Day 216 (HDT 32)
November 2, 2022

Day 216 (HDT 32): 26 miles
It was a pretty bad night of sleep up on horseshoe Mesa. It was really windy and it was flapping my tent all night. Around midnight the wind whipped hard and yanked out the stale I had broken the top off of while pounding into the ground last night. I tried to get it back into the ground, but with hard ground, the wind blowing strongly, and me angry, I couldn’t get it in the ground. I just tried to lay a rock on it for a while, but that made even more noise flapping in the wind. So I took off my rain fly around 2-3am. After that it was a little less noisy, but I felt the wind gusts ripping through my tent and it was a little chilly. I didn’t get much good sleep.
After starting the morning with a great PWAV, I started hiking on the Tonto Trail. This once stayed high above the banks of the Colorado which was put of sight nearly all day, hidden below steep cliffs while I walked pretty far inland looping around tributary canyon rims. It wasn’t a lot of elevation gain or loss. It was still beautiful, but it was definitely a little more dull than the constant jaw-dropping views of the past few days.
The wind was howling all day up on the mesas. We would occasionally get a break from it, but it was usually blowing around 20-30mph and gusting around 40-50 probably.
With it being an easier day, not climbing as much we made it to the edge of our permitted camping area, BJ9, pretty early. We got there and had to decide what we were gonna do, camp here, or climb up and put if the canyon on the Kaibab Trail tonight instead of tomorrow morning. While we were deciding, it started hailing, and the wind started to blow around 60mph. The campsites we were looking at were completely exposed on a butte. Everything else was either covered in sharp plants, or in a wash, which I did not want to camp in given how scary the skies looked most of the day.
The weather pretty much made the decision for us. We kept hiking. The hail only fell harder after we started moving again. With the combination of the strong wind, it felt like BB pellets hitting my legs. It stopped after maybe 15 minutes, but it would pretty much alternate heavy rain/hail every 15-30 minutes for the rest of the night.
The trail was kinda faint, combined with the wild weather, me being angry, and listening to heavy metal, led me to get pretty far off the path before reaching the junction with the Kaibab Trail.

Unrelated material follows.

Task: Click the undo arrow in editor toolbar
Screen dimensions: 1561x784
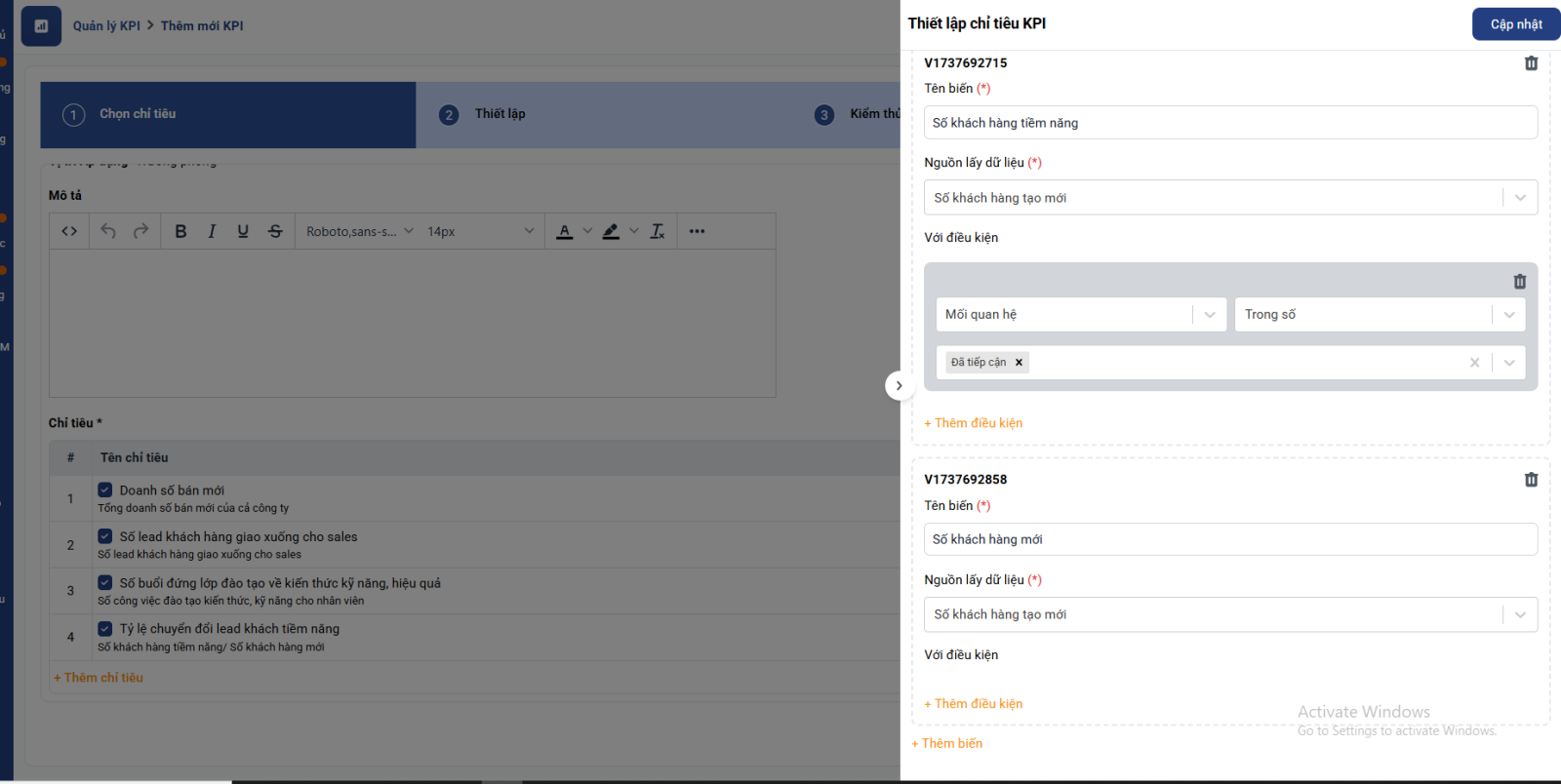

When I realized I was far off, and basically just had to climb vertically up a mesa, Boom started playing on my earbuds. It fit pretty nicely. I was screaming along with “IS THAT ALL GOT?! Haha!! I’LL TAKE YOUR BEST SHOT!!!” Good try Hayduke, but you can’t keep me down when I got my rock music bangin.
I took a short break at the Tip-off (junction with Kaibab Trail to the South Rim). I queued up an absolute banger of a hard rock playlist to power me up the pretty hellacious climb out of the canyon. I’d say it worked it pretty well and I went pretty sicko mode up to the bathrooms near Cedar Ridge 1.5 miles from the top. I hid out in the bathrooms there for a bit cause it really started to pound hail just before I got there.
I pounded out the rest of the climb up to the South Rim. I met Fancy Feast who changed into a lot of new layers in a privy at the top of the climb from getting soaked on the way up. I decided to deal with it for a little longer till camp.
We made our way to a safe place to sleep with good shelter from the wind. It was gonna be a cold night.
To future Haydukers, the South Rim is not part of the trail and I really would avoid it if possible cause it just forces you to climb out of the canyon an extra time. Ideally I would send a food box to the north rim and just pick it up there so you only have to climb out of the canyon once. But the north rim is closed October 15 until I think May 15th. Also if you were in trouble/wanted to get out of the Grand Canyon, the climb from Horseshoe Mesa to the rim would be the easiest and you really wouldn’t be missing much in that section of the Tonto Trail, from horseshoe Mesa until the Kaibab trail.